No livro de Hillman há a história antiquíssima deste conto (no último capítulo ele faz uma análise antropológica deste conto, até mesmo dos termos 'semente de carvalho' em várias línguas européias...). Uma semente tão pequena possui em seu interior a potencialidade de uma gigantesca árvore, desde que ela faça o possível para sê-lo. Sofrerá intempéries, raios, talvez cresça menos em meio a pedras, ou tenha as melhores condições para crescer acima da média. Poderá viver séculos, ou talvez não chegue a germinar por falta de terra ou água.... mas continua tendo a potencialidade em seu interior. Não nascerá um pé de goiaba ou de manga de uma semente de carvalho. E você sabe muito bem, olhando para si mesmo(a) que há coisas em sua vida que não poderá mudar jamais, ou porque não pôde escolher ou porque o tempo de fazê-lo já passou. Mas somos seres simbólicos, e nossa principal capacidade é encontrar um significado (como todo junguiano, acredito nisto): se procurar olhar toda a história de sua vida até hoje, e não apenas o que você deseja ter ou alcançar só neste próximo ano que se inicia, talvez consiga enxergar melhor esta imensa árvore crescendo e se desenvolvendo, e perceber (ou apenas sentir) um significado para tudo isto. 
Não deixe de fazer suas promessas e desejos de ano novo. Mas não fique chateado(a) se eles não se realizarem ao longo do ano, quando você se esforçou para concretizá-los. Talvez não era para ser. E se isto acontecer, olhe para sua vida e pergunte-a: para onde ela quer te levar? O que ela quer que você faça? Pelo que a vida te chama? 
Você não precisa acreditar em Destino, até porque temos nosso livre arbítrio (mais limitado do que acreditamos que é).
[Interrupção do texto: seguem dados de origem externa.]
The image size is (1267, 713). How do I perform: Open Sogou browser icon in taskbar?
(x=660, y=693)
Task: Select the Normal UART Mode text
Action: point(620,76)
Também não precisa acreditar que tem forças que te controlam mesmo contra sua vontade consciente (o inconsciente, a sociedade ao seu redor, os governos, sua família...). Mas para sofrer menos, talvez a melhor forma de começar este novo ano e os novos que se iniciarão seja tentar ser você mesmo(a), tentando mudar o que acredita ter que mudar mas sendo íntegro(a) com o que acredita, e sabendo que o melhor reconhecimento que se pode ter não é o das outras pessoas, mas aquele que você sente quando olha a si mesmo(a) e sua própria vida, quando teve a certeza de ter feito o que era possível quando teve sua chance!
Feliz ano novo! 
E obrigado a todos os leitores e leitoras nestes dois meses que fiquei distante sem escrever... retomarei aos poucos as postagens. Suas mensagens foram muito confortadoras e ajudaram à que eu pudesse me levantar e ver que tenho meu destino para cumprir! Até amanhã!